Entries on target coordinates
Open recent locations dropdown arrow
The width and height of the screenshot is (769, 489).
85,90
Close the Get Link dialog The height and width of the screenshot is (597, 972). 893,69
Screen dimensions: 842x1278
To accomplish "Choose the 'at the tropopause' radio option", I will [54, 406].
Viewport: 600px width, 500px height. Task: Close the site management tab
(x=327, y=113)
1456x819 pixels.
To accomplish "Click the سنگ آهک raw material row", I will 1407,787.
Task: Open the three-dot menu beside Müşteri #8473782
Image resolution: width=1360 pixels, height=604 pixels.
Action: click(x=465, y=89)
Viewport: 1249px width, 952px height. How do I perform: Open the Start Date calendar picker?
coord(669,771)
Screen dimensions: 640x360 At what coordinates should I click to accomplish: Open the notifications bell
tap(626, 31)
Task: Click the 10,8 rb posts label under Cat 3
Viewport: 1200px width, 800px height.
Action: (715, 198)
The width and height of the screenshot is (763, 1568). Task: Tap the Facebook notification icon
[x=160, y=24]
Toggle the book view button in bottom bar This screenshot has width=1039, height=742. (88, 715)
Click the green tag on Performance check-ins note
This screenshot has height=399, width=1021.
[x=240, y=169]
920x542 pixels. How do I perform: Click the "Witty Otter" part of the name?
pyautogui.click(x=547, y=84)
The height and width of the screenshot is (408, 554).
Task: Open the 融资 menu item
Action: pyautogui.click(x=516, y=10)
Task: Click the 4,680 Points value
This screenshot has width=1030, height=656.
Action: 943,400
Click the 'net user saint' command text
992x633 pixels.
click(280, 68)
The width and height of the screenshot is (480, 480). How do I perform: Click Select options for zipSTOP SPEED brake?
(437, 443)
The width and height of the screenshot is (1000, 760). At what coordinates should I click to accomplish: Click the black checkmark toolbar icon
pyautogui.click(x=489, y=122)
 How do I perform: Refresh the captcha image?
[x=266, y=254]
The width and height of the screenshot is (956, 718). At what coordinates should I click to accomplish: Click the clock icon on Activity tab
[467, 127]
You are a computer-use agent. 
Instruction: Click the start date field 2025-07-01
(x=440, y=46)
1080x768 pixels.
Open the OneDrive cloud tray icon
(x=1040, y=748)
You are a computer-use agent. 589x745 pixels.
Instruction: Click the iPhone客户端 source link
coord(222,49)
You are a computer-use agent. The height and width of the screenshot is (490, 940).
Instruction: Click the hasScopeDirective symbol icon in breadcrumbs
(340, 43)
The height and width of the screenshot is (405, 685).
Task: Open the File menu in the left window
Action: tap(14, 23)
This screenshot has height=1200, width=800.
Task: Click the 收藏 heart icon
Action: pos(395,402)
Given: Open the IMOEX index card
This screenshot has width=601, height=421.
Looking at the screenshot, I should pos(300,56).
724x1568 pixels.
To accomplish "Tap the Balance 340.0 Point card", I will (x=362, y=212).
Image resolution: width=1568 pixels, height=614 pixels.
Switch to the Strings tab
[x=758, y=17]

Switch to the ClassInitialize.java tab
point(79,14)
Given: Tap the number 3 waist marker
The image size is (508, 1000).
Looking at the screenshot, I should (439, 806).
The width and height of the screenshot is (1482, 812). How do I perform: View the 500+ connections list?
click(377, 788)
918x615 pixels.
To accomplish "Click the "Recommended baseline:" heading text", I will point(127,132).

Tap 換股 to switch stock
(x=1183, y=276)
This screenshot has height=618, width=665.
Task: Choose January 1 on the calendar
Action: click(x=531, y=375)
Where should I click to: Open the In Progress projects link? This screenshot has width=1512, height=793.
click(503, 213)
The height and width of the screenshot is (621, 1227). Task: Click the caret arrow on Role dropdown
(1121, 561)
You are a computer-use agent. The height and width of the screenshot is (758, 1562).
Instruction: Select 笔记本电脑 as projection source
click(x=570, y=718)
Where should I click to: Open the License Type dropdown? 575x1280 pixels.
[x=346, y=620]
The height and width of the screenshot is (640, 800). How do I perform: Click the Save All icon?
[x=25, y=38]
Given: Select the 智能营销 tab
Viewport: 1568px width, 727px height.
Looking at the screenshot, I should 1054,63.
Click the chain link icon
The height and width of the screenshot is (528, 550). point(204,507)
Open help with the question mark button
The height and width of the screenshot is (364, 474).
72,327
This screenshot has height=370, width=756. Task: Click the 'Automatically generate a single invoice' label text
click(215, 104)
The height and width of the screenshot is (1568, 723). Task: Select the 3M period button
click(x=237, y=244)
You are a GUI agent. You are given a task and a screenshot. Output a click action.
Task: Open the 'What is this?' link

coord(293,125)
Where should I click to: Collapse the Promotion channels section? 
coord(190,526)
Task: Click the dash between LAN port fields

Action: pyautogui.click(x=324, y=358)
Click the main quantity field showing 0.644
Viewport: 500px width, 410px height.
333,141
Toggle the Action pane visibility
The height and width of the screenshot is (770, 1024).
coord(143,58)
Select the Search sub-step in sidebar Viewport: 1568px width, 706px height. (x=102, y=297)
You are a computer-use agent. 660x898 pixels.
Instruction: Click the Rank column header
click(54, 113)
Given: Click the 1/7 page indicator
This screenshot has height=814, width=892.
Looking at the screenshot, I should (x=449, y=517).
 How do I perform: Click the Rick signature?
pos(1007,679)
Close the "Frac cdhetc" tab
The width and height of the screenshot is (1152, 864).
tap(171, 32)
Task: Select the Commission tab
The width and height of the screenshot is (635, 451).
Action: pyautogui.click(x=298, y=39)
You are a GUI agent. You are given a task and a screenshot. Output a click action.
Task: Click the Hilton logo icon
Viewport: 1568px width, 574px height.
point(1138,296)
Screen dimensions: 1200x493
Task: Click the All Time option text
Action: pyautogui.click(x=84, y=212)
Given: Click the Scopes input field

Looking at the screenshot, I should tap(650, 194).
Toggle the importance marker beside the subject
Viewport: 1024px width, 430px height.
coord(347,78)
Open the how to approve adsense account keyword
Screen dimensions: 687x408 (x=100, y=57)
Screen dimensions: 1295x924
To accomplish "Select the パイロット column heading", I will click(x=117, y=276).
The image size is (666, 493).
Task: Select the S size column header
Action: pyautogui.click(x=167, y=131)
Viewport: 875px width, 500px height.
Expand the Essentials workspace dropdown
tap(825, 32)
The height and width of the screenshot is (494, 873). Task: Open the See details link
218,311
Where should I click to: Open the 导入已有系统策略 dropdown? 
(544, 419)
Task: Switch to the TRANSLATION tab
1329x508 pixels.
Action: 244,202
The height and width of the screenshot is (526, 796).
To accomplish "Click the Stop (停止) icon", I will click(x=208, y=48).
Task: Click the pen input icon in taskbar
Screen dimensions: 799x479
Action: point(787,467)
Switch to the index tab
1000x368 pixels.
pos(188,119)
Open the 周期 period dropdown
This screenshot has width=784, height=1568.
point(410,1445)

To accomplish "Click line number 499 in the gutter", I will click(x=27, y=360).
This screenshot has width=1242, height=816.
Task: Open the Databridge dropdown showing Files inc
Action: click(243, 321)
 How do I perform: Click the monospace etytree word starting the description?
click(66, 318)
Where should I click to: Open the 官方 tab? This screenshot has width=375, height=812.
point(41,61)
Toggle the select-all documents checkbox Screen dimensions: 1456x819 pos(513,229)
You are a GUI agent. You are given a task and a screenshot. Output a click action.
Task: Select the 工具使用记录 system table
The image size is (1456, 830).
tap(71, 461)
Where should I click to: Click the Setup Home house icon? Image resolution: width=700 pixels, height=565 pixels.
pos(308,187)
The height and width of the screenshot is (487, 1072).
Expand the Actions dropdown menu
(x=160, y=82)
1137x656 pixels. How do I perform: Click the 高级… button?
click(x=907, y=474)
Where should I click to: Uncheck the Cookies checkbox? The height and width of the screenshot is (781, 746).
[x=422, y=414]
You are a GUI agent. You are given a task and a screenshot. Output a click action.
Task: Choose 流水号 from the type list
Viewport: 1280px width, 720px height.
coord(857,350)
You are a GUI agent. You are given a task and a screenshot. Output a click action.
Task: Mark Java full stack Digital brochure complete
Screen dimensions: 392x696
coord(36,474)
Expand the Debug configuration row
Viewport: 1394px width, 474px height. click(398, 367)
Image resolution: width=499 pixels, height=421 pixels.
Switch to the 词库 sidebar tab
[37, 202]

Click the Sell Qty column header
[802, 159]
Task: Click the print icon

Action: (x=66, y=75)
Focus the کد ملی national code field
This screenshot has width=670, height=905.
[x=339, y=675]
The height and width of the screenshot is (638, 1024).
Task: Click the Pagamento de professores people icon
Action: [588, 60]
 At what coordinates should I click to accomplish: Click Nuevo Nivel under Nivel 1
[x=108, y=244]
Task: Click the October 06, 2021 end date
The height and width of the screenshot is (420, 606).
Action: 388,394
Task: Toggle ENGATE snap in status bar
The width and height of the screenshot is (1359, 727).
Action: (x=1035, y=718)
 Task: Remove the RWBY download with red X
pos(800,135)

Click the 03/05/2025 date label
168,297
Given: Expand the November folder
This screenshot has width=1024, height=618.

** YOUR TASK **
Substitute "drop-down list" for "dropdown" in the part of the listing that opens with the line containing "724x1568 pixels." and closes with the line containing "click(x=237, y=244)". Leave everything else unchanged.

** TASK OUTPUT **
724x1568 pixels.
To accomplish "Tap the Balance 340.0 Point card", I will (x=362, y=212).
Image resolution: width=1568 pixels, height=614 pixels.
Switch to the Strings tab
[x=758, y=17]

Switch to the ClassInitialize.java tab
point(79,14)
Given: Tap the number 3 waist marker
The image size is (508, 1000).
Looking at the screenshot, I should (439, 806).
The width and height of the screenshot is (1482, 812). How do I perform: View the 500+ connections list?
click(377, 788)
918x615 pixels.
To accomplish "Click the "Recommended baseline:" heading text", I will point(127,132).

Tap 換股 to switch stock
(x=1183, y=276)
This screenshot has height=618, width=665.
Task: Choose January 1 on the calendar
Action: click(x=531, y=375)
Where should I click to: Open the In Progress projects link? This screenshot has width=1512, height=793.
click(503, 213)
The height and width of the screenshot is (621, 1227). Task: Click the caret arrow on Role drop-down list
(1121, 561)
You are a computer-use agent. The height and width of the screenshot is (758, 1562).
Instruction: Select 笔记本电脑 as projection source
click(x=570, y=718)
Where should I click to: Open the License Type drop-down list? 575x1280 pixels.
[x=346, y=620]
The height and width of the screenshot is (640, 800). How do I perform: Click the Save All icon?
[x=25, y=38]
Given: Select the 智能营销 tab
Viewport: 1568px width, 727px height.
Looking at the screenshot, I should 1054,63.
Click the chain link icon
The height and width of the screenshot is (528, 550). point(204,507)
Open help with the question mark button
The height and width of the screenshot is (364, 474).
72,327
This screenshot has height=370, width=756. Task: Click the 'Automatically generate a single invoice' label text
click(215, 104)
The height and width of the screenshot is (1568, 723). Task: Select the 3M period button
click(x=237, y=244)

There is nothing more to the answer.